I begin by emphasizing that I'm no expert!
I've understood oven spring to describe the rise that occurs after the bread is put into the oven to bake. If that is how the term is being used here, it is unrealistic to expect the volume to double. At most, I might expect the distance from top of loaf pan to the highest point of the bread to double. In other words, after the final rise in the loaf pan on the counter, the top of the loaf might be 1/2 inch above the top of the pan when it goes into the oven and 1 inch above when it comes out.

As to temperature the rule of thumb is to reduce the temp 25 degrees in a glass pan. I bake white bread at 350F for 25 minutes. 425 for 35 minutes in glass loaf pan seems pretty hot to me.


----------



## Gretchen (Sep 16, 2006)

rfwu said:
			
		

> It rises when I leave the dough in a warm spot but not in the oven. I mix the yeast with warm water but not with sugar yet. I'm planning to add sugar next time. I'm also going to mix the yeast more thoroughly when I add it.


 
Whoa. You ARE letting it rise in the baking dish aren't you? You let it double in the pan, put it in the oven and bake it. Oven spring refers to the amount that RISEN dough increases in the oven. 

Maybe you just left out the second rise in the above quote. But it certainly would explain it. Tone your oven down. That higher temp is for a different kind of bread--crusty atrisanal loaves often.

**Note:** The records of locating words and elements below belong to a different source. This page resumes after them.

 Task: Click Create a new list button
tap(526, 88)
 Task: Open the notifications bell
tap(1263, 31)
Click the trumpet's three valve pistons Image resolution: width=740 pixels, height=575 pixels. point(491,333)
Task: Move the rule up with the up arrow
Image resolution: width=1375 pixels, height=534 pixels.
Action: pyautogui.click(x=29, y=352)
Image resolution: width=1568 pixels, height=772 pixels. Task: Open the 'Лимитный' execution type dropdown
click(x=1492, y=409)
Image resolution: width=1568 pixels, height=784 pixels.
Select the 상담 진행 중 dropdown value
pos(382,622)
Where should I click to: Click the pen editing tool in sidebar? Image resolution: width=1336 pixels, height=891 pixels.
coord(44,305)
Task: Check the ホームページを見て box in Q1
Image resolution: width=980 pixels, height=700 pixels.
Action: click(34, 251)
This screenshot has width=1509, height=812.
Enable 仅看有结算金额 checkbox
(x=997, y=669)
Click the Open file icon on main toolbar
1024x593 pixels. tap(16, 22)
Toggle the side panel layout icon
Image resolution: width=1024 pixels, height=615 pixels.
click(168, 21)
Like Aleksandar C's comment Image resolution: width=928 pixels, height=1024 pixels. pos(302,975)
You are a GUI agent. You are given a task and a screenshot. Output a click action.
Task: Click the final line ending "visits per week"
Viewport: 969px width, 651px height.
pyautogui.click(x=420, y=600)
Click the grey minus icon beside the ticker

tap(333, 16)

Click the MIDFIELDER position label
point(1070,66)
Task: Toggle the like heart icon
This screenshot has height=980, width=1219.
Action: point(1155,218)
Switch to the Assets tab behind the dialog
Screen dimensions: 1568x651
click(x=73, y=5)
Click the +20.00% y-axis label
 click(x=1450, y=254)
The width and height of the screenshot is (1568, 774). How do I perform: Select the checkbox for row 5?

Salt in bread is good--better flavor. It may inhibit yeast when just in water but in bread dough, it is a valued ingredient. don't leave it out.


----------



## TexanFrench (Sep 16, 2006)

Gretchen said:
			
		

> Whoa. You ARE letting it rise in the baking dish aren't you? You let it double in the pan, put it in the oven and bake it. Oven spring refers to the amount that RISEN dough increases in the oven.
> 
> Maybe you just left out the second rise in the above quote. But it certainly would explain it. Tone your oven down. That higher temp is for a different kind of bread--crusty atrisanal loaves often.
> 
> Salt in bread is good--better flavor. It may inhibit yeast when just in water but in bread dough, it is a valued ingredient. don't leave it out.



Salt should be mixed in with the flour, not put into the yeasty proofing water.  

Let us know how your next batch turns out!


----------



## Gretchen (Sep 16, 2006)

TexanFrench said:
			
		

> Salt should be mixed in with the flour, not put into the yeasty proofing water.
> 
> Let us know how your next batch turns out!


 
That's what I said, meant. Someone else was saying that salt slowed down the yeast and I assumed they meant in the proofing water.


----------



## rfwu (Sep 16, 2006)

Gretchen said:
			
		

> Whoa. You ARE letting it rise in the baking dish aren't you? You let it double in the pan, put it in the oven and bake it. Oven spring refers to the amount that RISEN dough increases in the oven.
> 
> Maybe you just left out the second rise in the above quote. But it certainly would explain it. Tone your oven down. That higher temp is for a different kind of bread--crusty atrisanal loaves often.
> 
> Salt in bread is good--better flavor. It may inhibit yeast when just in water but in bread dough, it is a valued ingredient. don't leave it out.


 
No, I actually do perform the second rise though it tends to take much longer than the recipe specifies.  It's probably the yeast.


----------



## Chausiubao (Sep 18, 2006)

Salt kills yeast, so try not to combine those two ingredients until the mixing stage. And if you're having trouble proofing the yeast in water, then use instant yeast, you don't need to proof that first, you can just add it as a dry ingredient. 

If oven spring is the amount of rise that the dough experiences in the oven, then theres two reasons why it happens. First, the increasing temperature increases the rate of yeast fermentation in the dough, so the quality and liveliness of your yeast must be taken into account. I think that the other factor is the amount of water in your dough. When the dough heast up past the boiling point of water (225 Fahrenheit or 100 celsius), it will vaporize, turn into water vapor, and lift the dough a little.

So maybe good quality yeast, and a dough that isn't too dry will help you out the most. Maybe using bread flour will help more too, bread flour has more gluten, which is supposed to absorb more water. 

I always use instant yeast unless i can't help it, and oven spring is never a problem.


----------



## Gretchen (Sep 18, 2006)

And don't forget your oven temp. That isn't going to let much more happen. I think it is too high.


----------



## rfwu (Sep 21, 2006)

It rose!  So it was the yeast after all!  Thank you all so much!

I added a spoonful of sugar to the yeast mixture and it became all frothy like beer or something.  Not surprising since beer is made with yeast.


----------



## XeniA (Sep 21, 2006)

"... and how high is your mother?"

Ah, the mental imagery that this thread is providing! First I cannot get out of my mind the picture of a very large coiled spring in your oven, and as for the above, does it really need an explanation?!

On a more serious note: get ahold of the Paula Figoni book to really understand what you're doing and how to control it. I spent much of last winter learning how to make one specific type of bread (tsoureki) and only after much help from Ms. Figoni and a lovely, lovely woman at King Arthur was I able to make beautiful, consistent loaves time and time again.


----------